__Activity__.
Answer these questions using the film review below:
(a) What long-player is the performer Skinnyman responsible for?
(b) The title has nothing to do with whose novel?
(c) What Danny Boyle film would the picture work well with in a double-bill?

__Text block__.
* * * * * * *

The action of The Plague is punctuated (and obliquely commented upon) a series of to-camera, off-the-cuff raps by the cult underground performer known as Skinnyman, responsible for the long-player A Council Estate of Mind. Which condition is exactly what youthful Hall is trying to encapsulate with his bracingly in-your-face debut. And he pretty much succeeds - if nothing else, The Plague is so disorientingly of-the-minute that any viewer over the age of (say) 30 may suddenly feel like the most fogeyish Chelsea pensioner.

Needless to say, the title has nothing to do with Albert Camus' early-sixties novel of the same name. Nor is there any horror element - at least not of the supernatural kind. And the picture would work quite well in a double-bill with Danny Boyle's 28 Days Later: in some ways, Hall's vision of early 21st-century Britain is scarcely less alarming or apocalyptic than that gore-soaked exercise in quasi-zombie paranoia. Bullet Boy is another intriguing parallel, though Hall's street-savvy world is conspicuously free of firearms (for now...)

* * * * * * *

[Stored data]
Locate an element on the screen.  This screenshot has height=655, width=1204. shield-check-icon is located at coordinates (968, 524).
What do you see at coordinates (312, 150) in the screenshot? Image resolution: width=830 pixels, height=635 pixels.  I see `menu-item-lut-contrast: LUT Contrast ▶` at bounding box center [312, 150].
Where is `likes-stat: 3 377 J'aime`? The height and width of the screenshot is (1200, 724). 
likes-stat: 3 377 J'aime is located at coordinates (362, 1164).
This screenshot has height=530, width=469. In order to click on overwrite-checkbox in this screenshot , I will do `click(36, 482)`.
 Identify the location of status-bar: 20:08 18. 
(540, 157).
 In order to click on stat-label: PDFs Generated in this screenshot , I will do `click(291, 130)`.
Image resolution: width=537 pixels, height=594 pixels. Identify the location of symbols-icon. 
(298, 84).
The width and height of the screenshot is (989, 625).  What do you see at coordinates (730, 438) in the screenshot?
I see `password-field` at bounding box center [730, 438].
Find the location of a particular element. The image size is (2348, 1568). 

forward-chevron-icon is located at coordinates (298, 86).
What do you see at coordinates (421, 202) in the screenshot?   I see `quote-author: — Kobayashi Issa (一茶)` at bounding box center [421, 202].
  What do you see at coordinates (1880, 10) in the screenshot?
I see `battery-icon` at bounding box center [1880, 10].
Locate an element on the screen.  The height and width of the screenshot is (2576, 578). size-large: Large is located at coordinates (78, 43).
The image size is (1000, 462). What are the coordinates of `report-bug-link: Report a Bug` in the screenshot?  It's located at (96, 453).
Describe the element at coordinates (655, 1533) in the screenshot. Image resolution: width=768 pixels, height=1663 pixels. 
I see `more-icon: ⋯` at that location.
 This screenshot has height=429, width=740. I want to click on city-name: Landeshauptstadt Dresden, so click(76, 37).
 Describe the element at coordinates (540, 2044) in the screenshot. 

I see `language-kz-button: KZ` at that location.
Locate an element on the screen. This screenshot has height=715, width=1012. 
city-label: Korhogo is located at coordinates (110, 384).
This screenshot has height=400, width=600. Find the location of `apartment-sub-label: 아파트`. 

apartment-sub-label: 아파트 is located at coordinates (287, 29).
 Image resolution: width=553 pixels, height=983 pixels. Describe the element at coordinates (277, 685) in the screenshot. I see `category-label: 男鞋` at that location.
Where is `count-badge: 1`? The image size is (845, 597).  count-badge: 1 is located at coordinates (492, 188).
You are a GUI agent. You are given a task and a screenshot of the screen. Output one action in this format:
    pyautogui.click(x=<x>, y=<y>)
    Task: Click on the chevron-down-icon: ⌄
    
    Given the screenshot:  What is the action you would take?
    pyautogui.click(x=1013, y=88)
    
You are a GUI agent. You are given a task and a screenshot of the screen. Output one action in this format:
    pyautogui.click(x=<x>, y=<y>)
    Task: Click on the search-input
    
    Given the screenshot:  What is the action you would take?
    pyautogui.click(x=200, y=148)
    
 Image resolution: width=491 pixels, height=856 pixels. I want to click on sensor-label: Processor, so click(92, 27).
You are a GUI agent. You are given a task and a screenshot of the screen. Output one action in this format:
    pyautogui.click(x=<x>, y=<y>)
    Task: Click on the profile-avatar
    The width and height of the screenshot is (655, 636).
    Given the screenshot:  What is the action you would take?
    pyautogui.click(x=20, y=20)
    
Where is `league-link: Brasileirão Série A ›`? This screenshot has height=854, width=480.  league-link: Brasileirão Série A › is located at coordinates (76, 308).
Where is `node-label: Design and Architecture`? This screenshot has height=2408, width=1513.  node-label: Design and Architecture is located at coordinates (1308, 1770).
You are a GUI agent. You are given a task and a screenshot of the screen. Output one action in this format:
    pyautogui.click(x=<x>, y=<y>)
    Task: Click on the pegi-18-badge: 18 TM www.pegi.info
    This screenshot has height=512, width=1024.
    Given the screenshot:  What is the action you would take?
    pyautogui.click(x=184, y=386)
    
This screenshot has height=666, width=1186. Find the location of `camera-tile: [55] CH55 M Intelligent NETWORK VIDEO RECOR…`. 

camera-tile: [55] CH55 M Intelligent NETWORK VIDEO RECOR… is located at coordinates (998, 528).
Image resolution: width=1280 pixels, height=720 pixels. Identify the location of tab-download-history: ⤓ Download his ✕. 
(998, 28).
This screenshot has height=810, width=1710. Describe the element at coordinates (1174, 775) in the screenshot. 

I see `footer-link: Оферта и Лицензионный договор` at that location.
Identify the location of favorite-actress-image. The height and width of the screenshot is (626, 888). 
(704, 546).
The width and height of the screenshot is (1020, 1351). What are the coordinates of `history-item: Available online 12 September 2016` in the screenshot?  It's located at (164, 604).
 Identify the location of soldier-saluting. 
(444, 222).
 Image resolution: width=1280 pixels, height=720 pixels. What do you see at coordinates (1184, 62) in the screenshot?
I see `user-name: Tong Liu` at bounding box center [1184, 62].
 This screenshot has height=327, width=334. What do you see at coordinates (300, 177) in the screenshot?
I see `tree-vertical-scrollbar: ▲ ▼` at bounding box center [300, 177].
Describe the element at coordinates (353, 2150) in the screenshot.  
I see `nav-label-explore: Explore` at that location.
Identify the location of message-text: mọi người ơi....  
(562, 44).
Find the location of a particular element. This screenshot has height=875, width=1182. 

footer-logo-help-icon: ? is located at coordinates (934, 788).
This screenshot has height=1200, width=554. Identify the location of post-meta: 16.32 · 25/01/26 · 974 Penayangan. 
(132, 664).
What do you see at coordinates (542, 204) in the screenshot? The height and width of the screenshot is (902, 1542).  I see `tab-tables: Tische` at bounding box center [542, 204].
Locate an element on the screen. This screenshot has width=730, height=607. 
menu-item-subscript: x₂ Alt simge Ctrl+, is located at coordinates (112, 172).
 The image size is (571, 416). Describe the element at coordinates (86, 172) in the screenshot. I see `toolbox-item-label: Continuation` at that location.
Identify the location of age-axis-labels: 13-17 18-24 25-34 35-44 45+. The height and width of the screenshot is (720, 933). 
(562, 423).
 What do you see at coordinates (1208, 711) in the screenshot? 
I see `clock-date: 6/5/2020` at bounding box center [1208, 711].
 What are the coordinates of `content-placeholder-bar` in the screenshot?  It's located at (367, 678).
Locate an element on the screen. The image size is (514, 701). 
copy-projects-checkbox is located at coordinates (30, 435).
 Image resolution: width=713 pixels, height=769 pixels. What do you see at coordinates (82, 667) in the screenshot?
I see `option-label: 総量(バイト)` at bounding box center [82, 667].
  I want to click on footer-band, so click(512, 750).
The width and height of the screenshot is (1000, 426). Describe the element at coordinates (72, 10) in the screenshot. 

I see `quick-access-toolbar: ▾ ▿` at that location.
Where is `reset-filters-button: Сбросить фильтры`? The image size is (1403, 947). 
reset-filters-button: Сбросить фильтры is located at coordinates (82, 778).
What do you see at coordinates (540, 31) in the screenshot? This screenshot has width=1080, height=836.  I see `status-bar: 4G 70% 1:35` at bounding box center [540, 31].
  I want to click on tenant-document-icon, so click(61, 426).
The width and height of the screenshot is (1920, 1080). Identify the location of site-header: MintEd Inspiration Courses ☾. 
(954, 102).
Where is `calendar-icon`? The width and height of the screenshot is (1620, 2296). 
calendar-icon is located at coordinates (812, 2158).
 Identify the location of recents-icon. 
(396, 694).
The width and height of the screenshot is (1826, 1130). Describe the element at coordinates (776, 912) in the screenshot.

* * * * * * *

__Response area__.
(a) A Council Estate of Mind
(b) Albert Camus' early-sixties novel of the same name
(c) 28 Days Later